» ACTIVITIES
1 - According to the meningococcal disease report, about how many contacts had accepted the antibiotic treatment?
2 - For each statement, say yes or no according to the meningococcal disease report, and quote the words that decide it: (a) The boy had already been sick over the weekend. (b) The vaccine against the New Zealand B strain is still available. (c) The boy was the second case of meningococcal disease in Northland this year.
3 - Write out the part of the meningococcal disease report starting with "The greatest risk" and going on through "worried about him.", substituting "child" for "toddler".

» EXTRACT

++++

Northland District Health Board public health staff have traced more than 20 family members and others who had been in contact with the boy who is now in Starship.
They have been offered preventative treatment because of the risk that they too could come down with the potentially fatal infection which can cause blood poisoning, organ failure and meningitis, the inflammation of the membranes covering the brain and spinal cord.
Medical officer of health Dr Clair Mills said around 12 had accepted the antibiotic treatment.
The greatest risk was for close contacts in the few days after being exposed to someone who had the disease.
"We're particularly concerned about other young children who might be vulnerable."
She said a significant number of people, particularly during the teenage years, carried the bacteria in their nose and throat without becoming sick themselves.
"We are trying to reduce [that], so they are less likely, without the bug on board, to develop it themselves."
Dr Mills said the toddler had become very sick, very fast.
"It was a very acute onset. He had been well over the weekend. He started to get sick on Monday morning. By early Monday evening they were very worried about him.
"He was in a very serious condition and flown down to Starship during the night."
His illness was laboratory confirmed as meningococcal disease, but it would be several days yet before the Institute of Environmental Science and Research tests could tell whether it was the New Zealand B strain that caused an epidemic from 1991 to 2007.
The vaccine against that strain, considered by the Health Ministry to have helped end the epidemic, is no longer available because it was less effective than a number of other vaccines.
Dr Mills said the boy was the second case of meningococcal disease in Northland this year. The first had been a probable case in a young man who was not particularly unwell and who had responded to treatment.
Following the epidemic, the region had typically had five to eight cases of meningococcal disease each year.

++++

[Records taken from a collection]

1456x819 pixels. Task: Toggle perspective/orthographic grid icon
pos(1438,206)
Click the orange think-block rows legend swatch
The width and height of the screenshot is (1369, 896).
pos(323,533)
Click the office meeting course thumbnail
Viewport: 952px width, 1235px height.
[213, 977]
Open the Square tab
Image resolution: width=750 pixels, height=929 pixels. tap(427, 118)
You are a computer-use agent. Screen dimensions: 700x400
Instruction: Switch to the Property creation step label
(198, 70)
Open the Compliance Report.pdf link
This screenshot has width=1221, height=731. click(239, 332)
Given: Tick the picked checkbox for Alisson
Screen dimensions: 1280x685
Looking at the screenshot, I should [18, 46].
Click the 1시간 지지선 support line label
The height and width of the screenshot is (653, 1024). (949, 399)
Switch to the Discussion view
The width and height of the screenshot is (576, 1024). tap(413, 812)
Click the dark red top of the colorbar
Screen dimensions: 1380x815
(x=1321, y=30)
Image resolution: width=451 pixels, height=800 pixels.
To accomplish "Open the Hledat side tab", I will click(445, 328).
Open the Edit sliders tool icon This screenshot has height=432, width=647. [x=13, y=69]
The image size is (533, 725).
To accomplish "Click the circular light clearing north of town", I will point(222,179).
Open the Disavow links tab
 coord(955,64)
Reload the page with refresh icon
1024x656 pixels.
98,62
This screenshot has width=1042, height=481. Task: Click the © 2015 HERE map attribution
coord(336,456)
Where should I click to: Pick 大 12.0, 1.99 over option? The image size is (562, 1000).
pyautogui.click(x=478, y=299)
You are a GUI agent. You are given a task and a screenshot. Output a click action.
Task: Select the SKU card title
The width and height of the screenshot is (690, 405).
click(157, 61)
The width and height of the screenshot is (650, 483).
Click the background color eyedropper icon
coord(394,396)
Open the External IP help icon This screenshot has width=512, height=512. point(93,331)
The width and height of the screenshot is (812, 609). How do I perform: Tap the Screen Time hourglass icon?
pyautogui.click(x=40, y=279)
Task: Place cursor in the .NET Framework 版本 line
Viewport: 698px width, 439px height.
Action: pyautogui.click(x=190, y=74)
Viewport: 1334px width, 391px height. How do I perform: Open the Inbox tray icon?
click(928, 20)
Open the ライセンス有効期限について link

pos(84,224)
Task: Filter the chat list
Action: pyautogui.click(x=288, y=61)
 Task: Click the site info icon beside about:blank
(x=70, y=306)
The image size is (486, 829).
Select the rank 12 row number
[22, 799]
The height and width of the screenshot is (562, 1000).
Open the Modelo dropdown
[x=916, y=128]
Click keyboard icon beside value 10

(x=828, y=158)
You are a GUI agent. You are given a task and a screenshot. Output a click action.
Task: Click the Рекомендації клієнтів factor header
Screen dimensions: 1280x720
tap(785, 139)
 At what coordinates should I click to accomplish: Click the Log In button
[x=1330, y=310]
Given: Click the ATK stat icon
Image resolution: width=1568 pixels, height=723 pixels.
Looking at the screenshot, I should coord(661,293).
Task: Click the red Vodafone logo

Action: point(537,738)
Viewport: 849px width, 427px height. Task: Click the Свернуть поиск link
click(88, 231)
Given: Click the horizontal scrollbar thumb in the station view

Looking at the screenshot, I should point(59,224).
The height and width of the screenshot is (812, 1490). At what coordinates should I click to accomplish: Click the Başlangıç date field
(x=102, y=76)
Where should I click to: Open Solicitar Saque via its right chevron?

++++

» SOLUTIONS TO EACH TASK
1 - Around 12 had accepted it.

2 -
(a) No: "He had been well over the weekend."
(b) No: "is no longer available because it was less effective than a number of other vaccines."
(c) Yes: "the boy was the second case of meningococcal disease in Northland this year."

3 -
The greatest risk was for close contacts in the few days after being exposed to someone who had the disease.
"We're particularly concerned about other young children who might be vulnerable."
She said a significant number of people, particularly during the teenage years, carried the bacteria in their nose and throat without becoming sick themselves.
"We are trying to reduce [that], so they are less likely, without the bug on board, to develop it themselves."
Dr Mills said the child had become very sick, very fast.
"It was a very acute onset. He had been well over the weekend. He started to get sick on Monday morning. By early Monday evening they were very worried about him.